Supplied records:
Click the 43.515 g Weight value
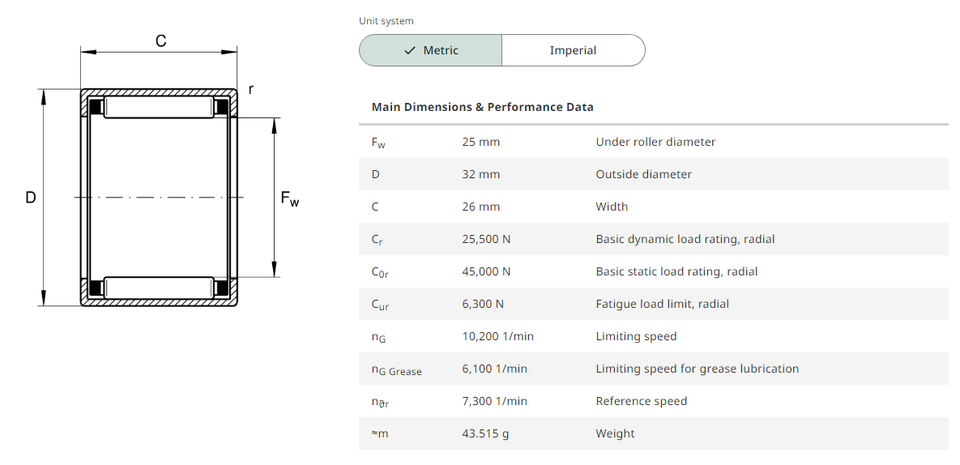 (x=485, y=434)
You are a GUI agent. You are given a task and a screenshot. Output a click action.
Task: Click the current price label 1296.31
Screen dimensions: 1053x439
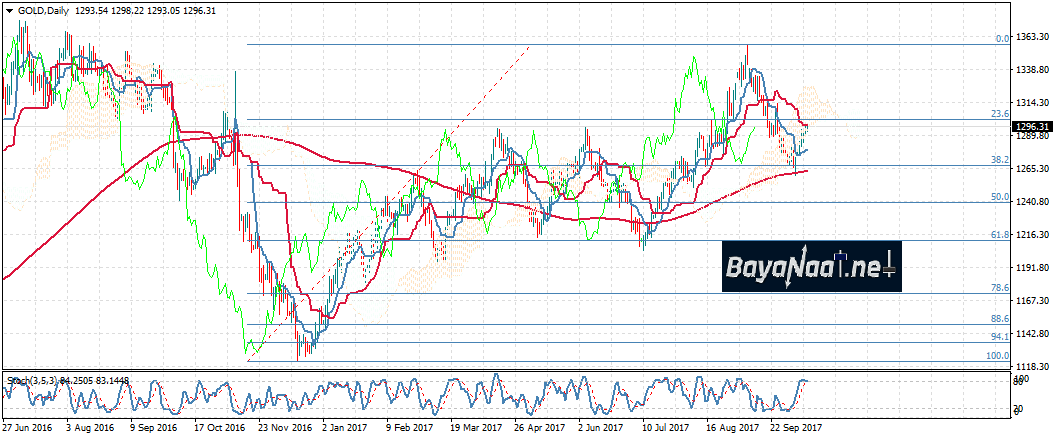click(x=1031, y=127)
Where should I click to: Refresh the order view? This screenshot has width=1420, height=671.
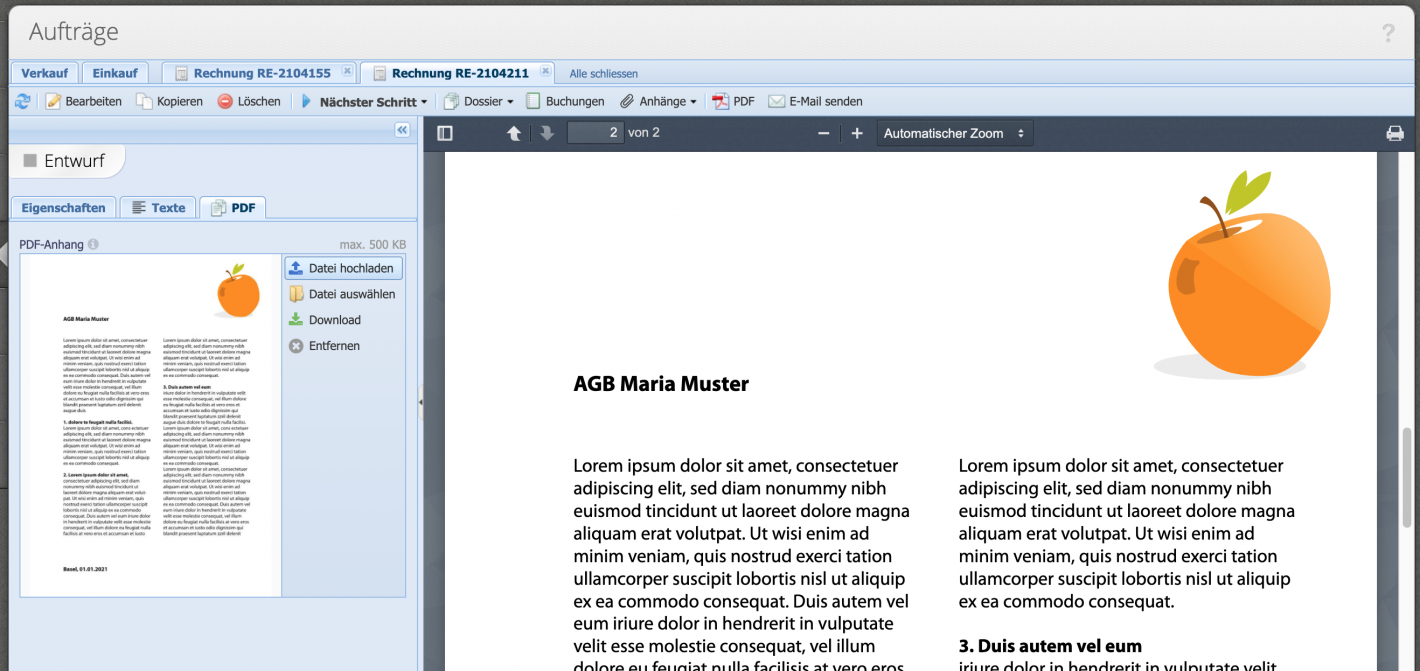coord(22,100)
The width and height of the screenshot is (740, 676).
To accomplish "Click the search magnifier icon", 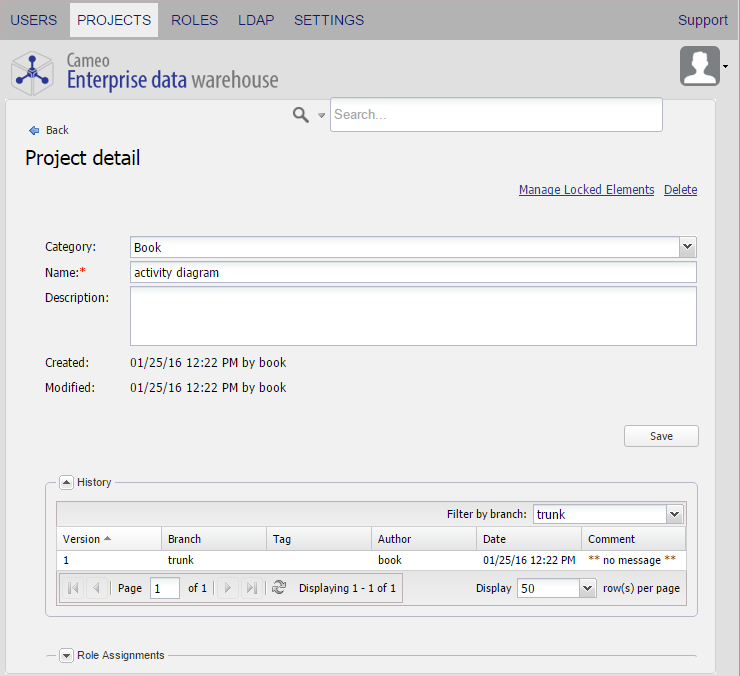I will click(x=300, y=115).
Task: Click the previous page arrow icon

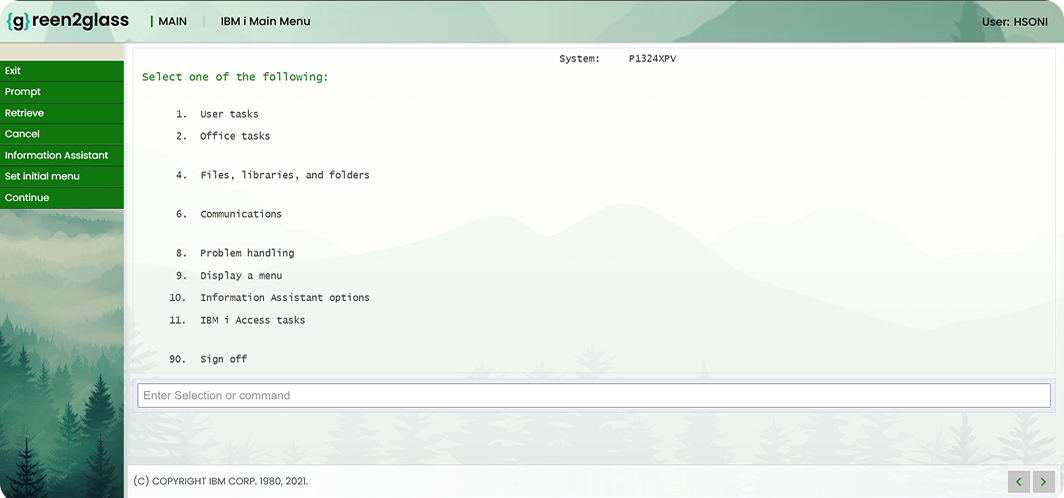Action: coord(1018,481)
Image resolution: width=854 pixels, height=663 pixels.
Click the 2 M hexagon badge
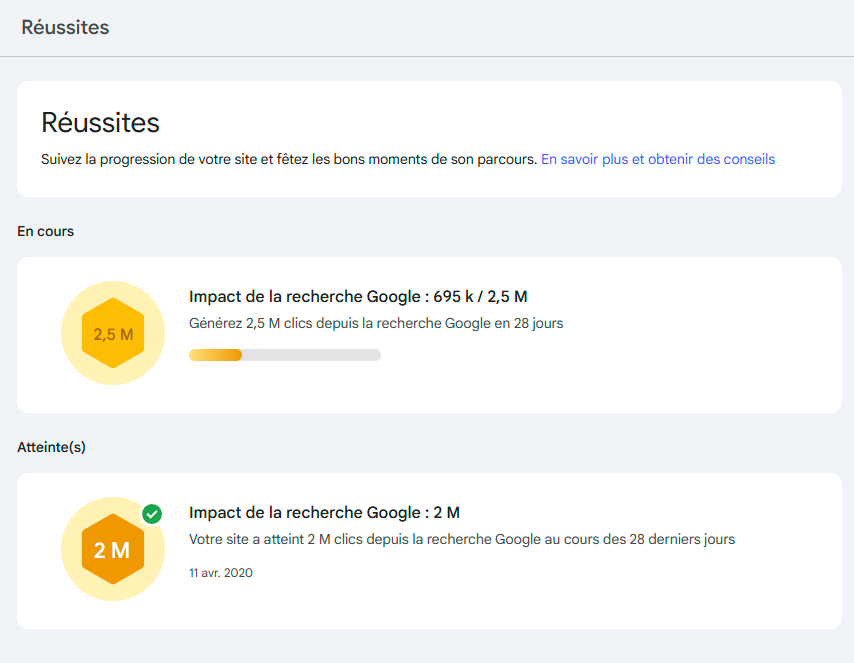113,550
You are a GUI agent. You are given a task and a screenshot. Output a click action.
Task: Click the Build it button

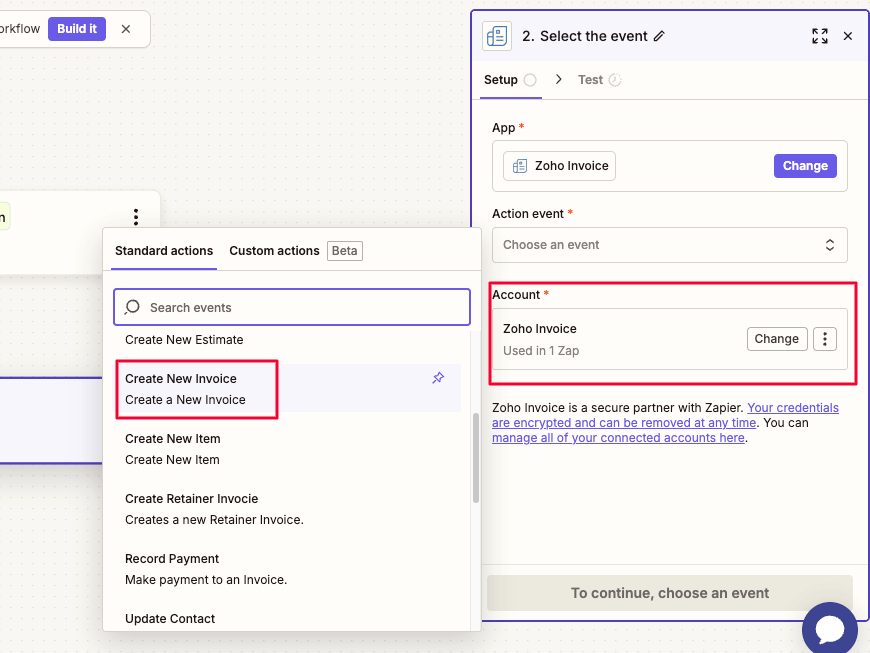point(76,29)
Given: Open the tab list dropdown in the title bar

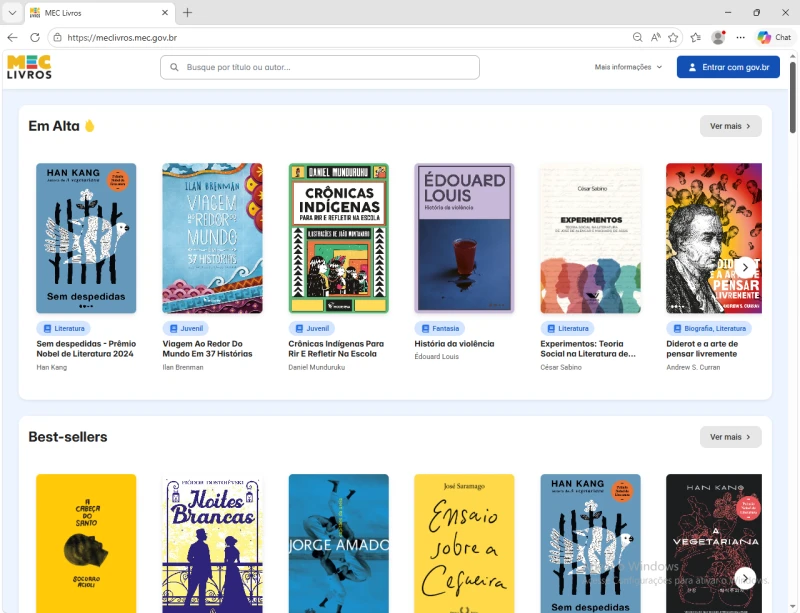Looking at the screenshot, I should tap(12, 12).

Task:
Print exactly the lines between the line containing "Task: Click the Build it button" and the last line of the entries above, including both, and nothing besides; skip the pictures.

Solution for this exercise:
Task: Click the Build it button

point(76,29)
Given: Open the tab list dropdown in the title bar

Looking at the screenshot, I should tap(12, 12).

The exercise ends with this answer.